Пнин, о ту пору молодой, подающий надежды ученый, и она, тогда более, чем теперь, походившая на прозрачную русалку, но в сущности, та же самая женщина, познакомились в Париже году в 25-м. Он носил редкую рыжеватую бороду (ныне, если он не побреется, вылезает лишь белая щетина, - бедный Пнин, бедный дикобраз-альбинос), и эта расчесанная на стороны монастырская поросль, венчаемая толстым лоснистым носом и невинными глазами, отлично передавали телесный облик старомодной интеллигентской России.
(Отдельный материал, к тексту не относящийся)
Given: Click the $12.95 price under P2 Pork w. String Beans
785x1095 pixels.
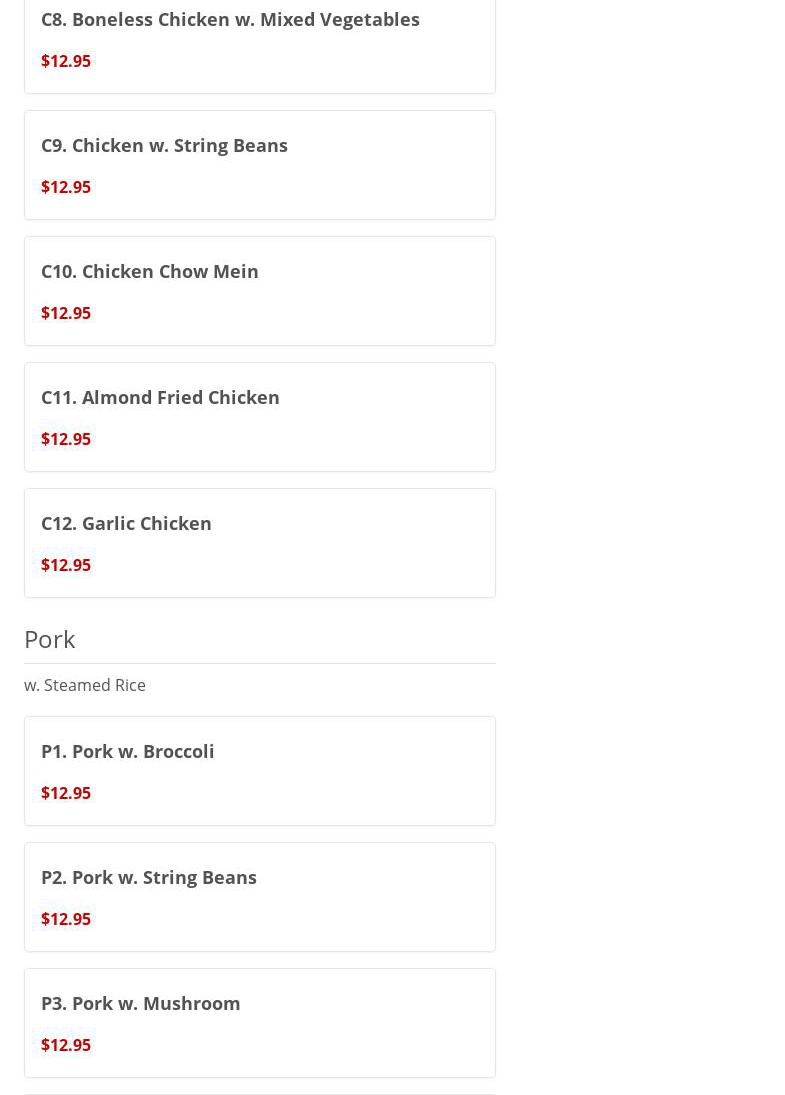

Скромная должность в Аксаковском институте (рю Вер-Вер) вкупе с другой - в русской книжной лавке Савла Багрова (рю Грессе) доставляли ему средства к существованию. Лиза Боголепова, студентка-медичка, едва перевалившая за двадцать и совершенно очаровательная в черном шелковом джампере и строгого покроя юбке, уже работала в Медонской санатории, руководимой замечательной, устрашающей старой дамой, доктором Розеттой Стоун, одной из наиболее сокрушительных психиатрисс тех дней. А кроме того, Лиза писала стихи - все больше запинающимся анапестом; Пнин и увидел-то ее впервые на одном из тех литературных вечеров, где молодые эмигрантские поэты, покинувшие Россию в пору их тусклого, неизбалованного созревания, монотонно читали ностальгические элегии, посвященные стране, которая могла бы стать для них чем-то большим, нежели стилизованно грустной игрушкой, безделицей, найденной на чердаке, хрустальным шаром, внутри которого, если его потрясти, начинает падать над крохотной елью и избушкой из папье-маше мягко светящийся снег. Пнин написал к ней потрясающее любовное письмо, - ныне хранимое в частном собрании, - и она прочла его, обливаясь слезами жалости к себе, когда оправлялась после попытки фармацевтического самоубийства, причиной коего был довольно глупый роман с одним литератором, который теперь... А впрочем, неважно. Пятеро аналитиков, все близкие ее друзья, в один голос сказали: "Пнин - и сразу ребенок".